Using a Custom Adapter (Reducto)

To use a custom adapter like ReductoAdapter with the Embedding Pipeline, you can pass it to the E2EPipelineFactory when creating the pipeline:

from r2r.core.adapters import ReductoAdapter
from r2r.main import E2EPipelineFactory, R2RConfig
from r2r.pipelines import IngestionType
 
app = E2EPipelineFactory.create_pipeline(
    config=R2RConfig.load_config(),
    adapters={
        IngestionType.PDF: ReductoAdapter(),
    },
)

In this example, we create an instance of the E2EPipelineFactory and provide a custom adapters dictionary that maps the IngestionType.PDF to an instance of ReductoAdapter. This allows the pipeline to use the ReductoAdapter for parsing PDF documents.

By passing the custom adapter to the E2EPipelineFactory, the pipeline will automatically use it for processing PDF documents without requiring any modifications to the pipeline itself.

Fully Customizing the Embedding Pipeline

For more advanced customization, you can create a custom embedding pipeline by subclassing the EmbeddingPipeline abstract base class. Here's an example:

from r2r.pipelines import BasicEmbeddingPipeline
import textstat
 
class CustomEmbeddingPipeline(BasicEmbeddingPipeline):
    def __init__(
        self,
        embedding_provider: OpenAIEmbeddingProvider,
        vector_db_provider: VectorDBProvider,
        text_splitter: TextSplitter,
        logging_connection: Optional[LoggingDatabaseConnection] = None,
        embedding_batch_size: int = 1,
        id_prefix: str = "demo",
    ):
        super().__init__(
            embedding_provider,
            vector_db_provider,
            text_splitter,
            logging_connection,
            embedding_batch_size,
            id_prefix,
        )
 
    @log_execution_to_db
    def transform_chunks(
        self,
        chunks: list[str],
        metadatas: list[dict]
    ) -> list[str]:
        """
        Transforms text chunks based on their metadata and calculates readability scores.
        """
        transformed_chunks = []
        for chunk, metadata in zip(chunks, metadatas):
            readability_score = textstat.flesch_reading_ease(chunk)
            metadata["readability_score"] = readability_score
            transformed_chunks.append(chunk)
        return transformed_chunks
 
# Usage
from r2r.main import E2EPipelineFactory, R2RConfig
 
app = E2EPipelineFactory.create_pipeline(
    config=R2RConfig.load_config(),
    embedding_pipeline_impl=CustomEmbeddingPipeline,
)

In this example, we create a custom CustomEmbeddingPipeline class that inherits from the BasicEmbeddingPipeline class.
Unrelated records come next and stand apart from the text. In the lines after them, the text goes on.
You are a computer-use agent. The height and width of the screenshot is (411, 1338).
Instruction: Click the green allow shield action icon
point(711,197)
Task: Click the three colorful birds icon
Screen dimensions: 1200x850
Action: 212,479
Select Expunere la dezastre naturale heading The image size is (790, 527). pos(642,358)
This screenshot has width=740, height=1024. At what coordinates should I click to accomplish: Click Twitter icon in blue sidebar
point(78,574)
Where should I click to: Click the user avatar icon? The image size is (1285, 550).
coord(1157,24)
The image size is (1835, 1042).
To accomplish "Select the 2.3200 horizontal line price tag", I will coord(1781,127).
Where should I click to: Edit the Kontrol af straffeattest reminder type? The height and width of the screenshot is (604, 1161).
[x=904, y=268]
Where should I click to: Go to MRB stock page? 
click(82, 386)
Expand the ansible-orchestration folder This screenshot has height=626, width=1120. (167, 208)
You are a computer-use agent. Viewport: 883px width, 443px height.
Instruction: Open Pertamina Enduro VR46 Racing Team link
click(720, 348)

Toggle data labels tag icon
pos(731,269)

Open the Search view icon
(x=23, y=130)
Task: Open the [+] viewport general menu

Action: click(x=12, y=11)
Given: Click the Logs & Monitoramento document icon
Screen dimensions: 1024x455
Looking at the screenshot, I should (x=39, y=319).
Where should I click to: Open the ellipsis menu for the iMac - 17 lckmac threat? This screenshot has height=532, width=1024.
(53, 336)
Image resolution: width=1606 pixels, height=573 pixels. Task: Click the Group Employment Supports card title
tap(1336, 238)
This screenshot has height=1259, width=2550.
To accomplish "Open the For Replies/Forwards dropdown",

We override the transform_chunks method to include readability scoring logic using the textstat library. The readability score is added to the chunk metadata.

To use the fully customized embedding pipeline, we create an instance of the E2EPipelineFactory and pass the CustomEmbeddingPipeline as the embedding_pipeline_impl parameter.

By doing this, the pipeline will use the custom processing logic defined in the CustomEmbeddingPipeline for all documents.

This approach allows for more flexibility and control over the embedding process within the pipeline, enabling you to modify the behavior for specific steps or add custom transformations to the text chunks.